Listen up!

I recently spent several hours seething with irritation and frustration. I was stuck in a room with a man who kept asking the group “does anyone have any questions or comments” before promptly then moving on, without even giving a nano second for any of us to open our mouths, let alone form any words.

And I had so many questions that I wanted to ask to find out more!

I arrived an interested and willing participant but he wound me up so much with his verbosity (a total inability to ever shut up and listen) that I eventually stopped listening and allowed my mind to drift instead towards the fun evening out I had planned.

I did though ‘switch back in’ as he was winding up. Just in time to hear him say “I’m sure you have all got a lot out of this session, and learnt a lot”.

Well… whilst nodding my head up and down in assent (how ridiculously unassertive and ‘sheep like’ of me), this is the inner explosion that was taking place:

Stupid man; I’m going to blog about him; He’s wasted my time; Awful trainer; Only interested in himself; What a wasted opportunity; Totally frustrating; Hope I never see him again…

Stewed up and stressed out does not begin to explain how he made me feel.

Ridiculous. And I know I should not have allowed him to wind me up or stress me out but what’s interesting though is:

  • his inability to stop and listen didn’t just limit my learning, it caused me to choose to not listen and learn at all.
  • he created stress when no stress was needed at all.
  • even though he was a trainer he couldn’t see that the session wasn’t just about him.
  • he failed to grasp the simple concept that so much of our learning can come from other delegates contributions and sharing of experiences and ideas as much as from the trainer.
  • training which consists of ‘speaking at’ people or ‘telling them’ what they should be thinking or should be doing, is unlikely to change either thinking or behaviours.

Does this remind you of anyone in your management team or any of your trainers?

But rather than hurl insults, perhaps what is needed for those we know have a tendency to commit verbal diarrhoea and verbal bulldozing, is just a reminder session in listening skills. How to listen, how to really hear what people are trying to say, how to give people space to think and reflect and how to value other people’s contributions as much as your own. Just a little refresher training could have such a big impact.
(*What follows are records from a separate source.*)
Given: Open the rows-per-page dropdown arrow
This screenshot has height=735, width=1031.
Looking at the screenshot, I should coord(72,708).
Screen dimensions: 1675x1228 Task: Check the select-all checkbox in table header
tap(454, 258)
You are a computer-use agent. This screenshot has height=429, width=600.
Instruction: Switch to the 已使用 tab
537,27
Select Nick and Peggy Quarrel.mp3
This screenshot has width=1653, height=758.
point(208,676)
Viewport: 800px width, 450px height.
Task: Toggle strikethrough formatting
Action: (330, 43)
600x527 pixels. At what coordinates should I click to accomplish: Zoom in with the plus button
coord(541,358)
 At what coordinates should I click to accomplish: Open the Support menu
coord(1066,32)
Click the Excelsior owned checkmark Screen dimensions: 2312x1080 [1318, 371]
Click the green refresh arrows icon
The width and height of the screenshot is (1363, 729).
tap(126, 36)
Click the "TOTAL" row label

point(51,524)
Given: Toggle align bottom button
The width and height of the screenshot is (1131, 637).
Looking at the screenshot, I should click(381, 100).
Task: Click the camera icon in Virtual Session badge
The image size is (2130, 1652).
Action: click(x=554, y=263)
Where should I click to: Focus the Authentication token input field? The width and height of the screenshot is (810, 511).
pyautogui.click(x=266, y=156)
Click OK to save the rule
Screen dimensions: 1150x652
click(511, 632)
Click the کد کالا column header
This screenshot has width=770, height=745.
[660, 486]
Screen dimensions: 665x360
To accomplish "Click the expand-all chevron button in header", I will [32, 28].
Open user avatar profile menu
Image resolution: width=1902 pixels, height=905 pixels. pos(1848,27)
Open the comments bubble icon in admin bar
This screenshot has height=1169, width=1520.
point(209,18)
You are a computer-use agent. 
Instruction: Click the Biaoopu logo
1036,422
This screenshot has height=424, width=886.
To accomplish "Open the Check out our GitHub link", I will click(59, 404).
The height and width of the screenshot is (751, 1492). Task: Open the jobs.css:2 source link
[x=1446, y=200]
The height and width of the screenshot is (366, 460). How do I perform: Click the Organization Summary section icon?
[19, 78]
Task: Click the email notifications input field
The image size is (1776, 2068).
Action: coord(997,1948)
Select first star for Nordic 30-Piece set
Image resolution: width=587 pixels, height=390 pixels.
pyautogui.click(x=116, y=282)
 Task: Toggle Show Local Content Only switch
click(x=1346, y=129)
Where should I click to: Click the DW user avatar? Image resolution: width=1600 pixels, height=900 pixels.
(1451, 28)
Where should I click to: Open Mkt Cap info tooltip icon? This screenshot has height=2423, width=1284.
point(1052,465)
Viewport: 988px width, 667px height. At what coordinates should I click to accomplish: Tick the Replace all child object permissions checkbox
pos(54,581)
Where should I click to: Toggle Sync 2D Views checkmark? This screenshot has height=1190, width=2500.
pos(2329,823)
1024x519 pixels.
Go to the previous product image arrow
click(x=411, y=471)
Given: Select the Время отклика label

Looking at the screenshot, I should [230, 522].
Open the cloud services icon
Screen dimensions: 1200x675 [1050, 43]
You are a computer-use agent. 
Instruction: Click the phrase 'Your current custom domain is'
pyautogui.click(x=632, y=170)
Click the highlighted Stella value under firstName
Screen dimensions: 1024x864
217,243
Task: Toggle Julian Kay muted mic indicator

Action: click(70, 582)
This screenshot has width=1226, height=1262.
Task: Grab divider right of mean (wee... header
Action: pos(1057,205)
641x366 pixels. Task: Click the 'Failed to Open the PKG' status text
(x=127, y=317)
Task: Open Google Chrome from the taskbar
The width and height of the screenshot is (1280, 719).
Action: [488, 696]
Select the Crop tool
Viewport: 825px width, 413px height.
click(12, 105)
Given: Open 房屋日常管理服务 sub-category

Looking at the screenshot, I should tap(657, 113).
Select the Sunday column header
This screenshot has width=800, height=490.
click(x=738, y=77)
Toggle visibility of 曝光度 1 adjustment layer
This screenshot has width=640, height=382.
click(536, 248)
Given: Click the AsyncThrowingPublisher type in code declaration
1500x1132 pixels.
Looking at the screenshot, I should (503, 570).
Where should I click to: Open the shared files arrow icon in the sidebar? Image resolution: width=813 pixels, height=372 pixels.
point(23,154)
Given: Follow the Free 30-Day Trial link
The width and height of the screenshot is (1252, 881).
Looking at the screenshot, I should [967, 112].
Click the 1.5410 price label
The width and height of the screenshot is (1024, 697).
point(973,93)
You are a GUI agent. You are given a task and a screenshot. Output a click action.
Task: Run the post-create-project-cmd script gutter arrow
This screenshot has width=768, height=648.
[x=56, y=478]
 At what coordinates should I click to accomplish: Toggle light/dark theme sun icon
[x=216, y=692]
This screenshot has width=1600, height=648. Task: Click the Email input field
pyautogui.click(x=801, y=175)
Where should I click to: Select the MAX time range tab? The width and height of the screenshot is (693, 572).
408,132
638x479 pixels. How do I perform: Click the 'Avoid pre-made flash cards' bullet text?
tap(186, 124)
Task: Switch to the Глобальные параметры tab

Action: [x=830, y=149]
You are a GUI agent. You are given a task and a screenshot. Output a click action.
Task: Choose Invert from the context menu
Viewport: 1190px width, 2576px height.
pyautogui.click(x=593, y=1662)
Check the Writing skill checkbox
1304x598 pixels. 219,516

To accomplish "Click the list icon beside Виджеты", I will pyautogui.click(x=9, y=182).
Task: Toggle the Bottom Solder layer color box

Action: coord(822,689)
And anything that reduces stress in the workplace has surely got to be a good thing.

Any thoughts, comments, ideas please use the comments box below – but please this is not a name ‘em and shame ‘em session – however tempted you may feel!

Interested in refresher sessions on listening skills, questioning skills, giving great feedback, handling sensitive issues, why not ask for details of what training Jaluch can provide.

2 replies added

  1. Steve Skarratt 3 April, 2014 Reply

    This leads into a whole topic around appropriate phraseology. Something I encourage my trainers to do is ask questions appropriately – especially when checking learning. So whilst not strictly addressing the points you make above, if we are to be inclusive it is important to ask questions that encourage meaningful responses and feedback – rather than the “sheepdog” response you mention.

    As an example, after delivery of a key point or issue, asking “does everyone understand xxxxxx?” is not likely to get a useful response unless the learners are confident enough to say ” Actually no, can you just explain xxxx again”. In my experience, few are unless you have the time to build that sort of relationship with them.

    A more effective approach may be to ask the group a specific question relating to the topic and see if anyone can answer.

    Firstly, in my humble opinion, asking if anyone has any questions (even without the not waiting for a response bit), if that is the only checking they did is at best lazy teaching/training. By all means learners should be encouraged to ask questions, but at any time – the trainer can reserve the right to answer later if appropriate – but this should be in addition to the proper checking of learning, to encourage an active approach to teaching and learning.

    There is not enough info in the blog to ascertain whether he did bother to check learning, but given the description of him, it is unlikely. To simply use the question he did, as an indicator of the quality of the job he is doing (by default – “if no one asks, then I must be doing ok”) is bordering on the incompetent.

    Only my view of course, but I will happily defend that viewpoint to all and sundry.

  2. Helen 7 April, 2014 Reply

    Thanks Steve.

    Lazy AND incompetent was my view. A real shame given that I book myself onto very few seminars as time is so precious and that I had such high expectations of this one.

    I would imagine he went home and said something like ‘tick in the box, job done’. Shame he didn’t seek to go home saying ‘yeay – I did a really great job today’.